Stored entries:
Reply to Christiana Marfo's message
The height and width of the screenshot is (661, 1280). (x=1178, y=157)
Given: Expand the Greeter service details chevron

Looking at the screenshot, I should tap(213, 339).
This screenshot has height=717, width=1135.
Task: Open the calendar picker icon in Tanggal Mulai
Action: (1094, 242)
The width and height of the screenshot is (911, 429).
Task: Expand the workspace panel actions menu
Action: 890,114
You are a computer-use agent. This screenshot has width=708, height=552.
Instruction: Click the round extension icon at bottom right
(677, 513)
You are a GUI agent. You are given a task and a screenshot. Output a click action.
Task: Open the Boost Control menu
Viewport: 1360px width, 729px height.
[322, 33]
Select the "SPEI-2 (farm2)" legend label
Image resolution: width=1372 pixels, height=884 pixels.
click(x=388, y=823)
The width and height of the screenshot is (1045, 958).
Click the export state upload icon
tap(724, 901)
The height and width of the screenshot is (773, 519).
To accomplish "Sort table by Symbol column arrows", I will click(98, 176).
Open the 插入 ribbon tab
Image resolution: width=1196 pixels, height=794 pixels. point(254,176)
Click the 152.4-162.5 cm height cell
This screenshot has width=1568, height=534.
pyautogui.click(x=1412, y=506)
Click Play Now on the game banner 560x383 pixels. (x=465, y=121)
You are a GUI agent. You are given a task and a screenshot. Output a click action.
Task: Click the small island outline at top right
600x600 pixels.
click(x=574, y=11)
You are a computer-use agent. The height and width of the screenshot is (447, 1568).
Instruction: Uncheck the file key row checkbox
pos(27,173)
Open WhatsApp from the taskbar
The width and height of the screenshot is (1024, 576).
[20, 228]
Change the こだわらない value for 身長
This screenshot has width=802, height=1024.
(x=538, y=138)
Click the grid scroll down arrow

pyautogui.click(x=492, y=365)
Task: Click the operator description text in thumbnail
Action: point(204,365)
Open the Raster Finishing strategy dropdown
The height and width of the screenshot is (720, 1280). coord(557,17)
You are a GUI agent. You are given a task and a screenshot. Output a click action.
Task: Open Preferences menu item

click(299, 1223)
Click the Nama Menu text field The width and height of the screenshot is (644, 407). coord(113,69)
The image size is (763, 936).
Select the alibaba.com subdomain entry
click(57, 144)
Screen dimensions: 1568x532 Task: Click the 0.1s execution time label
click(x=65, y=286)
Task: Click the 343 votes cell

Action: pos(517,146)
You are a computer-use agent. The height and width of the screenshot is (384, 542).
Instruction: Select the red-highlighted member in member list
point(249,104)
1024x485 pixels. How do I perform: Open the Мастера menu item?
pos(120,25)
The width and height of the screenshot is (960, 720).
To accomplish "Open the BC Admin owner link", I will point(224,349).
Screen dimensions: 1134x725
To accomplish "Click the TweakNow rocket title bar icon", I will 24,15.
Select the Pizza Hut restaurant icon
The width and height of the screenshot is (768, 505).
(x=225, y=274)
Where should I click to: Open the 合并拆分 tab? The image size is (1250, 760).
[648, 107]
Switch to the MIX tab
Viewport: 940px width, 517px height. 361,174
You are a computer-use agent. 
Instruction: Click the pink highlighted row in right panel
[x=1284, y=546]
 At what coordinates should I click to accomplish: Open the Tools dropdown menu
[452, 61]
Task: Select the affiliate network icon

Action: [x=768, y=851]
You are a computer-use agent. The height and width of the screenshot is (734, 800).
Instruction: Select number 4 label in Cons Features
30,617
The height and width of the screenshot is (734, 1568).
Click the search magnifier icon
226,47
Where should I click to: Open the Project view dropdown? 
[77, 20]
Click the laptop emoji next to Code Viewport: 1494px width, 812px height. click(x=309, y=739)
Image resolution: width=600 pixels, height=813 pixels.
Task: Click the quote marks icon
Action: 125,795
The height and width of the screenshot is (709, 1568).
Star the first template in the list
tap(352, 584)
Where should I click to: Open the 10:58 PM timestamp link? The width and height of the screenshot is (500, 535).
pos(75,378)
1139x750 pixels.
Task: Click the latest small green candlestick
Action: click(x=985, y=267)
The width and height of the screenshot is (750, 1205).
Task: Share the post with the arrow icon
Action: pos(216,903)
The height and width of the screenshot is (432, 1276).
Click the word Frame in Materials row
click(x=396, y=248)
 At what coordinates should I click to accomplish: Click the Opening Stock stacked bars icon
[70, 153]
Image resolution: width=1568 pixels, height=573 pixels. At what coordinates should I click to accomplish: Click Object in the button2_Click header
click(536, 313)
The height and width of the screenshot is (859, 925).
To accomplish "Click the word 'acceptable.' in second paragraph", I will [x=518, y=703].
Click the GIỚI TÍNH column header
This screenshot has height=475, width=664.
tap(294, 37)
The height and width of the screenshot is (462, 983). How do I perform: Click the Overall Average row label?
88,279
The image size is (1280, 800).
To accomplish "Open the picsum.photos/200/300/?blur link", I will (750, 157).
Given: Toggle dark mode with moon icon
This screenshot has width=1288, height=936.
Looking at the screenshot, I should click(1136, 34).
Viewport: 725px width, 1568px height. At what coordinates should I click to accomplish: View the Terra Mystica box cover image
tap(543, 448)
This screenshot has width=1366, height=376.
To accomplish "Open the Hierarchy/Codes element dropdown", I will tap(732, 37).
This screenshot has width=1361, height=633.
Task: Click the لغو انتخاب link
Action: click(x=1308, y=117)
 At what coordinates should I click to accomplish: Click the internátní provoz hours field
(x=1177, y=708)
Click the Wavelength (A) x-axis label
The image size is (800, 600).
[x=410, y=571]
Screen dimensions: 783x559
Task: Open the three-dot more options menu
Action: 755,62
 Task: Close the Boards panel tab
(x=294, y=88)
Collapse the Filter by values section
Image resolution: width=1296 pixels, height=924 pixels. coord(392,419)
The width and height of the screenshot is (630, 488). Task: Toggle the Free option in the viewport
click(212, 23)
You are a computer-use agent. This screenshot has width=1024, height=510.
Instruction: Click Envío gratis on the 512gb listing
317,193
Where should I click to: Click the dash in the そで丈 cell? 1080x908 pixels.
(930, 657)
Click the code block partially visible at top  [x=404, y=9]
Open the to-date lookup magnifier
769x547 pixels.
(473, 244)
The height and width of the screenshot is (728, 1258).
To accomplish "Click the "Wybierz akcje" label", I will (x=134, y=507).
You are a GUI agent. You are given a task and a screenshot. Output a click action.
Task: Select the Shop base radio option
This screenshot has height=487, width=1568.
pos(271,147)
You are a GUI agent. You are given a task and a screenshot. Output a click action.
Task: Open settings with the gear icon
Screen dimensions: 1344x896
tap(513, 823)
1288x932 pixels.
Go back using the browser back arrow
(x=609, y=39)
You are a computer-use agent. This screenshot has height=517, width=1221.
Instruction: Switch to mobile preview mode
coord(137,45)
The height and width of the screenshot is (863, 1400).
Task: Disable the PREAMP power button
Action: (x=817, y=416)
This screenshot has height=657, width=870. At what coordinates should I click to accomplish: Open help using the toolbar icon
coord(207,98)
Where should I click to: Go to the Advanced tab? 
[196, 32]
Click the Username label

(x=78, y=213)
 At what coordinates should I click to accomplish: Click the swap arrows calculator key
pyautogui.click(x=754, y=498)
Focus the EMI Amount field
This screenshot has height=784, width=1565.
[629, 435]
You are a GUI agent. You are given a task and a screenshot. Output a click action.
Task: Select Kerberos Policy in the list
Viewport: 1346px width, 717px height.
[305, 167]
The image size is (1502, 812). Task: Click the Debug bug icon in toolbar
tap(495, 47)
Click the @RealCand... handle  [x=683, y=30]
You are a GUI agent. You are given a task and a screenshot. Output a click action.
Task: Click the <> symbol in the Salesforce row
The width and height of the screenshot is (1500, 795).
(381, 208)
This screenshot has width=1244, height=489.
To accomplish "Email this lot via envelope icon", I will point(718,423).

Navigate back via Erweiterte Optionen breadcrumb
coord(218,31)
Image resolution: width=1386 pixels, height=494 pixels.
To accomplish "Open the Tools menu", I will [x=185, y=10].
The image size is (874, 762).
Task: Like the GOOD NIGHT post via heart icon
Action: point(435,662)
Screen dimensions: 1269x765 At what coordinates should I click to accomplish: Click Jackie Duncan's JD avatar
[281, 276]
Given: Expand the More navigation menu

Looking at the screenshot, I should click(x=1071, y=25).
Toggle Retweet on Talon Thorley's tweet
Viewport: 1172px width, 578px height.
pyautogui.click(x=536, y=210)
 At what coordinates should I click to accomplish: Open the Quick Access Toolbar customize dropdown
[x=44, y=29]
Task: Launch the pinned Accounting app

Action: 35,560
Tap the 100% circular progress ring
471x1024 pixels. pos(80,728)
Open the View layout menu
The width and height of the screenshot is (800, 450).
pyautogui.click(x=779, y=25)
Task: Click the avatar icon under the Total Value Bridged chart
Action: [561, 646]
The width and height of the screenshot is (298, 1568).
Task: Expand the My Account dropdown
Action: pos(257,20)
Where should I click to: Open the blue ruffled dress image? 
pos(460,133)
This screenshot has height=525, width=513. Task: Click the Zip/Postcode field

> [Problem details]:
Tell how many lines of the entries above include "computer". The answer should be the number and nothing more.

> [Response for this exercise]:
7